Source extract

╔══

Morocco’s coordinates with international allies only in its efforts to counter terrorism, stated Abdelhak Khiame, BCIJ’s chief.
Rabat – The head of Morocco’s Central Bureau for Judicial Investigations (BCIJ), Abdelhak Khiame, has denied that Morocco repatriated eight of its nationals in coordination with the Syrian Democratic Forces (SDF), in an interview with Atlantic Radio station.
A member of the US-led Global Coalition to Defeat ISIS, Morocco repatriated the Moroccans fighting for ISIS in collaboration with the international coalition, Khiame stressed.
Mustafa Bali, the SDF spokesman, told Reuters the SDF “have handed a group of people with Moroccan nationality who were in the camps in northern Syria over to the Moroccan government.”
“It is usual that Morocco works together with its allies,” Khiame stated. “But it is particularly the concern of Morocco only to repatriate its citizens and to take legal proceedings against them in accordance with the Moroccan law.”

╚══

Aim of the exercise
In the article on Morocco's repatriation of its nationals from Syria, which radio station carried Abdelhak Khiame's interview?

Given data
╔══

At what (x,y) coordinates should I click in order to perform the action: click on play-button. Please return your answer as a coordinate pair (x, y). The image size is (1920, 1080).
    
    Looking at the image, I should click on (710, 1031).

╚══

Answer space
Atlantic Radio